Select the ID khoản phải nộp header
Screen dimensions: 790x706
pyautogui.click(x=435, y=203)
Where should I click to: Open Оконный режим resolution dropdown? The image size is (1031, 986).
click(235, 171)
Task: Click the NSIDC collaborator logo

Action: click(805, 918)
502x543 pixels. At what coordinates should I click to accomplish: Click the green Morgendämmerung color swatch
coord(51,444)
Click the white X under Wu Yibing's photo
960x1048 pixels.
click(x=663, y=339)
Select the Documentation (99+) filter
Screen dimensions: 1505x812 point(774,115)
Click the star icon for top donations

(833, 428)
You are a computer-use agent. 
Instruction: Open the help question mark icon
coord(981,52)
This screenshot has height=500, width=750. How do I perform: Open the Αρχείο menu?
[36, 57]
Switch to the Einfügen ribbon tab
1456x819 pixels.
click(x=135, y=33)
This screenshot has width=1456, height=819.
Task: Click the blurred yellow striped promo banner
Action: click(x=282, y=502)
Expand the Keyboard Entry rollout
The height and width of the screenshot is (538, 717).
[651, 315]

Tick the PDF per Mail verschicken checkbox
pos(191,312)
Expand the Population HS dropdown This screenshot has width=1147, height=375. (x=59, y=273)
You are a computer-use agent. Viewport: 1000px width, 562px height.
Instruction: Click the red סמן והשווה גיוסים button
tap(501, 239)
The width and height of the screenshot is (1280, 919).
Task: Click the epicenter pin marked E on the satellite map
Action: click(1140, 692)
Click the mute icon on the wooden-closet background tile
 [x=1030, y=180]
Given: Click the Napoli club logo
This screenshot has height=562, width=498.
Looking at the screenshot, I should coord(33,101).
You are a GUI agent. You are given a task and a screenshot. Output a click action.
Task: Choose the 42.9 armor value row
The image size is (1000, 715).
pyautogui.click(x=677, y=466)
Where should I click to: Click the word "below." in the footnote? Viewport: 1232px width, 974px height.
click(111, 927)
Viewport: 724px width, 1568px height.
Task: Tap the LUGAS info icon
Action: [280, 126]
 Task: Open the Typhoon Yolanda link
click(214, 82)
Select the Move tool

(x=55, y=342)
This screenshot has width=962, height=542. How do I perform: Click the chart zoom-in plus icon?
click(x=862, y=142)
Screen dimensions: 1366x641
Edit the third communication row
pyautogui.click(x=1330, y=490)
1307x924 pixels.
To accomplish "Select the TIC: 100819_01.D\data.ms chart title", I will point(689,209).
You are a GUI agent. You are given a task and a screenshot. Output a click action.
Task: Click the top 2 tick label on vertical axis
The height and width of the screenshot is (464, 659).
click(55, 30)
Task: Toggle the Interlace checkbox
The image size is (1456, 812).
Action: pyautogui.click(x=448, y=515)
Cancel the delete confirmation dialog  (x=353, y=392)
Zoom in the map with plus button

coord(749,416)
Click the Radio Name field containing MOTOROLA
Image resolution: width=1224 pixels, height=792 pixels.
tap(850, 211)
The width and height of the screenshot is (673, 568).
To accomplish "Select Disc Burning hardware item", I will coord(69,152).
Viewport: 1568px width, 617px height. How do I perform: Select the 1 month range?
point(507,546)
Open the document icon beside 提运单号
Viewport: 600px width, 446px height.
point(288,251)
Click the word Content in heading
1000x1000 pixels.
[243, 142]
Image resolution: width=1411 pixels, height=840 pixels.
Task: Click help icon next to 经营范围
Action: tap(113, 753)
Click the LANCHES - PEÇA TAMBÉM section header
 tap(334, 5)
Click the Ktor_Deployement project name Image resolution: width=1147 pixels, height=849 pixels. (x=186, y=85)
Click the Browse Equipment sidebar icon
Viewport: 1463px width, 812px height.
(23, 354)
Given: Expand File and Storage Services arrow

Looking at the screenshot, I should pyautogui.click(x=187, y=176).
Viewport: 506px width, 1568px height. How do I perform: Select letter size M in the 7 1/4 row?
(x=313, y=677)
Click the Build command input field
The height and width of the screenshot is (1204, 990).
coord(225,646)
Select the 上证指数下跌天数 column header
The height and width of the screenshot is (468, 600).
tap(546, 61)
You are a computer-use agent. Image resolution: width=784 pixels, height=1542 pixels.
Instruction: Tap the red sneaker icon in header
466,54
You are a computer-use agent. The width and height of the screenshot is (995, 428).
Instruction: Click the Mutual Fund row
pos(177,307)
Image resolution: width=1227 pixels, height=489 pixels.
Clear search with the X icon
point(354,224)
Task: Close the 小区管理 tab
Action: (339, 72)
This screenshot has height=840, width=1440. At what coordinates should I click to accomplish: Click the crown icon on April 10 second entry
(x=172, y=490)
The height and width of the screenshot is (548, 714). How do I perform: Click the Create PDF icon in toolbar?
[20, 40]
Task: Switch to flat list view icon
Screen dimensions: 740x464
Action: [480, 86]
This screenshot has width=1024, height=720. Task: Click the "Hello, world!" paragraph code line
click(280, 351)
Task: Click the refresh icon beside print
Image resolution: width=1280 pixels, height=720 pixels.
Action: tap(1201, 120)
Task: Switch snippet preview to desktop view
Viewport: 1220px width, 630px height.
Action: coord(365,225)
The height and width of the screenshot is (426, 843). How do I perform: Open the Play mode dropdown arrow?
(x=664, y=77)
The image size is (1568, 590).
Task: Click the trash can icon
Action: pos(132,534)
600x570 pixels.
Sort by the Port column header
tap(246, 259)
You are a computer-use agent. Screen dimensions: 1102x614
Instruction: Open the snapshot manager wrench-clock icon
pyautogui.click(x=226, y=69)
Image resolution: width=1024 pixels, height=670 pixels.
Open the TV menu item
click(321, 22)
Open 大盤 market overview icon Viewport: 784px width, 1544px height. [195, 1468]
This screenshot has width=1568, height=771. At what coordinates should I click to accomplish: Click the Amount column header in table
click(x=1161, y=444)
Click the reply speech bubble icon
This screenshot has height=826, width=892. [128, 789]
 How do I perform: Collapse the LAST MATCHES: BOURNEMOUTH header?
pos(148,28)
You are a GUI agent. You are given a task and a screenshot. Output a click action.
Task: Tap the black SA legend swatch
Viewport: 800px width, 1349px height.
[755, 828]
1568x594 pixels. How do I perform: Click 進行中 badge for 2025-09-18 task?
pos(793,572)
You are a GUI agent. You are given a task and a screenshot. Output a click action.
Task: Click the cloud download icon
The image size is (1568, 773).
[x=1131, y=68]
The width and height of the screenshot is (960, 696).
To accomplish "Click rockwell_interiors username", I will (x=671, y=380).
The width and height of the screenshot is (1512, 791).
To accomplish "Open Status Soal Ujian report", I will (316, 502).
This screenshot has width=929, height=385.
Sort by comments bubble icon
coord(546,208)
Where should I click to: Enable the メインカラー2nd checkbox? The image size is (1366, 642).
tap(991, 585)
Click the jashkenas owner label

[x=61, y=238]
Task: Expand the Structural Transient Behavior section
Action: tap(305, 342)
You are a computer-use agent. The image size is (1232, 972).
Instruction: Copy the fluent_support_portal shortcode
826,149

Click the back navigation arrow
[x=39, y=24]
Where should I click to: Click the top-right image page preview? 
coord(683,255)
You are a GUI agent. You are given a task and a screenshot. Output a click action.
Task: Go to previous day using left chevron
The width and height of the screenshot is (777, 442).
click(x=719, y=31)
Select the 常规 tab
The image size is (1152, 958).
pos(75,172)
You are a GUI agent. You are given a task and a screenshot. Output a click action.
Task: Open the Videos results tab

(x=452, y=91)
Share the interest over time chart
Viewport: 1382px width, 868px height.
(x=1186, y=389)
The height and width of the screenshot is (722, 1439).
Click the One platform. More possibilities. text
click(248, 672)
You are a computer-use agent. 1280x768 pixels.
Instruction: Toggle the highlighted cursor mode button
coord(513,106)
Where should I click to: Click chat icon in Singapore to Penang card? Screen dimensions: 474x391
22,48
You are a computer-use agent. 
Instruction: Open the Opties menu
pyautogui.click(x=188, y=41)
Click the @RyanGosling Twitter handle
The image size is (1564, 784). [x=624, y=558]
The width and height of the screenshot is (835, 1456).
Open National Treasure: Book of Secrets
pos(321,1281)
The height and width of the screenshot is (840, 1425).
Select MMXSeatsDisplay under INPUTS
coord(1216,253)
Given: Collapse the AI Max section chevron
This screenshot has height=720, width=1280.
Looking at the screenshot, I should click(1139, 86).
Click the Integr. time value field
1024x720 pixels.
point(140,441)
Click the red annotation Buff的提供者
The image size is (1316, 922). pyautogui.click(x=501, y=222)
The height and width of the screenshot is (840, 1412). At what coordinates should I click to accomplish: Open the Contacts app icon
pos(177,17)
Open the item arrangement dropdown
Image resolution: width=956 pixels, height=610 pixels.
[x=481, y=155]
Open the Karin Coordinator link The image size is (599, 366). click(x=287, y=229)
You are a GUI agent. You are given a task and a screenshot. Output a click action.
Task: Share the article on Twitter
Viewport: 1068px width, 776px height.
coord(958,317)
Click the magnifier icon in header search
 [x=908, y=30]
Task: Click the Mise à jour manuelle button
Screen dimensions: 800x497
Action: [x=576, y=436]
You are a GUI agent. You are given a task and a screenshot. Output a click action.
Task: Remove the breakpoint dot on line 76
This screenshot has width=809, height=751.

-.-.-

What to produce: Precisely the lines between those holding "The image size is (1000, 715)." and "Cancel the delete", inclusive, are to be reproduced from the listing above, with nothing added.

Answer to this problem:
The image size is (1000, 715).
pyautogui.click(x=677, y=466)
Where should I click to: Click the word "below." in the footnote? Viewport: 1232px width, 974px height.
click(111, 927)
Viewport: 724px width, 1568px height.
Task: Tap the LUGAS info icon
Action: [280, 126]
 Task: Open the Typhoon Yolanda link
click(214, 82)
Select the Move tool

(x=55, y=342)
This screenshot has width=962, height=542. How do I perform: Click the chart zoom-in plus icon?
click(x=862, y=142)
Screen dimensions: 1366x641
Edit the third communication row
pyautogui.click(x=1330, y=490)
1307x924 pixels.
To accomplish "Select the TIC: 100819_01.D\data.ms chart title", I will point(689,209).
You are a GUI agent. You are given a task and a screenshot. Output a click action.
Task: Click the top 2 tick label on vertical axis
The height and width of the screenshot is (464, 659).
click(55, 30)
Task: Toggle the Interlace checkbox
The image size is (1456, 812).
Action: pyautogui.click(x=448, y=515)
Cancel the delete confirmation dialog  (x=353, y=392)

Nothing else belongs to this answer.